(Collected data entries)

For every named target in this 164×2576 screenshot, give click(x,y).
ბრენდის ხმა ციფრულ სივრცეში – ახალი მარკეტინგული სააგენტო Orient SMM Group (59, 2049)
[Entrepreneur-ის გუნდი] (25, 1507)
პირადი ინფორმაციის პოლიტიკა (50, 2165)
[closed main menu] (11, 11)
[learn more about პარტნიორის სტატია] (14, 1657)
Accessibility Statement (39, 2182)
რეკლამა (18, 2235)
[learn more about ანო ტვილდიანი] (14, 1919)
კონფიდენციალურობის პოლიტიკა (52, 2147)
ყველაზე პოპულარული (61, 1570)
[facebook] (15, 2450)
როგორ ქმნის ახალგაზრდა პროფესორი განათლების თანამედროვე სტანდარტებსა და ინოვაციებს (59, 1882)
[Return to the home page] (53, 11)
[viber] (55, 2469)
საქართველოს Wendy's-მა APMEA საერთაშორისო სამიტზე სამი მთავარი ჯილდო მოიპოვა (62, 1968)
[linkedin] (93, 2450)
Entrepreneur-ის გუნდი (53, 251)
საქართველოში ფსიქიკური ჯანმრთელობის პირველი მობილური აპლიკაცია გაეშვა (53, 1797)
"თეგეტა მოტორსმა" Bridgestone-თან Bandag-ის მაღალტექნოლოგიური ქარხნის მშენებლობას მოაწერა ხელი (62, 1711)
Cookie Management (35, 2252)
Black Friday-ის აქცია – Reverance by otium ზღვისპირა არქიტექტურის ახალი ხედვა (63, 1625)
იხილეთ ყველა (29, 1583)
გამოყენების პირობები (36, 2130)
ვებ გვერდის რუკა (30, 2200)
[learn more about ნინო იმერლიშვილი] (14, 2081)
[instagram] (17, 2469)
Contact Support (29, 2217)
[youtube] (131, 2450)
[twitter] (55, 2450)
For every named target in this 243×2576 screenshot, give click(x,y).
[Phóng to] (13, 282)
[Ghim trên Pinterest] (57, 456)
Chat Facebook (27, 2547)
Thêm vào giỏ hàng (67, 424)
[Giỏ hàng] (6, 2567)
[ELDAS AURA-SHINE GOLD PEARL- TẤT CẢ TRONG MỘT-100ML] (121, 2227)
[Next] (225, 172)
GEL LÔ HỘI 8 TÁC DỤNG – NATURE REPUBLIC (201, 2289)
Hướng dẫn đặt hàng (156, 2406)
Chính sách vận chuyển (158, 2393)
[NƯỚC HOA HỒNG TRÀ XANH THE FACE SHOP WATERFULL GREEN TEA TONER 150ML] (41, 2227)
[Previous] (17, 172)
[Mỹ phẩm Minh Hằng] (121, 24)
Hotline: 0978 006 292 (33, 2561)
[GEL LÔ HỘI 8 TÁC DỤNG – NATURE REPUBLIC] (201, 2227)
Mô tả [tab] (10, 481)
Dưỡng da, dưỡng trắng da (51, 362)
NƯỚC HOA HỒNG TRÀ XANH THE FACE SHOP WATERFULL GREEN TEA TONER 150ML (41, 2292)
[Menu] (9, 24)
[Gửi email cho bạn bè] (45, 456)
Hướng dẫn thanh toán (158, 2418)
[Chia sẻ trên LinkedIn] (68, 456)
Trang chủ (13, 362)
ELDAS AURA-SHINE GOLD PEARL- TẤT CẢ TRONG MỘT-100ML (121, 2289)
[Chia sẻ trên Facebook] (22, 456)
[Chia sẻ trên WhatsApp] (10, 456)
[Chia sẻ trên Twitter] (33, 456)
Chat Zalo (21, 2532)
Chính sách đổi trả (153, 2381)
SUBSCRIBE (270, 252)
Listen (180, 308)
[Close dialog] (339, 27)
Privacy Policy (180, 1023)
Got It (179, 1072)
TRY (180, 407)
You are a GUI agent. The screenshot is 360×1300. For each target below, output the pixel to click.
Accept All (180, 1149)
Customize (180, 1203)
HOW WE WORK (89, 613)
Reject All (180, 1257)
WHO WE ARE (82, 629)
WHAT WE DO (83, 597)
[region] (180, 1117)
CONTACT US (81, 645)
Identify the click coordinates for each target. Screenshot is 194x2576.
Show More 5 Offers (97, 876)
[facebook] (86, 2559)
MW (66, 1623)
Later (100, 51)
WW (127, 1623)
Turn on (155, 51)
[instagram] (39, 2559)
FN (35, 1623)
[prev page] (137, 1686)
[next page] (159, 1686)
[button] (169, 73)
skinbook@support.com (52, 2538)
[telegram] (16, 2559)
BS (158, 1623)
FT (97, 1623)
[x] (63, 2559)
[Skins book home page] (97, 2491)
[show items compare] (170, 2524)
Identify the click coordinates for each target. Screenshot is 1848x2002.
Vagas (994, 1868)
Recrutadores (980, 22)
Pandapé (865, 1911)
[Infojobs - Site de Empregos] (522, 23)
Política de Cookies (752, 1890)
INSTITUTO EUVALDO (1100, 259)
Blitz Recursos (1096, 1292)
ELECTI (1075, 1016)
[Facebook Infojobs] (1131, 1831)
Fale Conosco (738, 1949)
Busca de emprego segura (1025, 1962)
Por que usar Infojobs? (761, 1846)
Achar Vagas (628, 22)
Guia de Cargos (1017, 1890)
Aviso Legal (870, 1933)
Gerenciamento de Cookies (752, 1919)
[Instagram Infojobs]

## [Task details]
Repeat, exactly as they stand above, the lines from the line with "[NƯỚC HOA HỒNG" to the line with "CONTACT US (81, 645)", both lines included.

## [Task solution]
[NƯỚC HOA HỒNG TRÀ XANH THE FACE SHOP WATERFULL GREEN TEA TONER 150ML] (41, 2227)
[Previous] (17, 172)
[Mỹ phẩm Minh Hằng] (121, 24)
Hotline: 0978 006 292 (33, 2561)
[GEL LÔ HỘI 8 TÁC DỤNG – NATURE REPUBLIC] (201, 2227)
Mô tả [tab] (10, 481)
Dưỡng da, dưỡng trắng da (51, 362)
NƯỚC HOA HỒNG TRÀ XANH THE FACE SHOP WATERFULL GREEN TEA TONER 150ML (41, 2292)
[Menu] (9, 24)
[Gửi email cho bạn bè] (45, 456)
Hướng dẫn thanh toán (158, 2418)
[Chia sẻ trên LinkedIn] (68, 456)
Trang chủ (13, 362)
ELDAS AURA-SHINE GOLD PEARL- TẤT CẢ TRONG MỘT-100ML (121, 2289)
[Chia sẻ trên Facebook] (22, 456)
[Chia sẻ trên WhatsApp] (10, 456)
[Chia sẻ trên Twitter] (33, 456)
Chat Zalo (21, 2532)
Chính sách đổi trả (153, 2381)
SUBSCRIBE (270, 252)
Listen (180, 308)
[Close dialog] (339, 27)
Privacy Policy (180, 1023)
Got It (179, 1072)
TRY (180, 407)
You are a GUI agent. The screenshot is 360×1300. For each target below, output the pixel to click.
Accept All (180, 1149)
Customize (180, 1203)
HOW WE WORK (89, 613)
Reject All (180, 1257)
WHO WE ARE (82, 629)
WHAT WE DO (83, 597)
[region] (180, 1117)
CONTACT US (81, 645)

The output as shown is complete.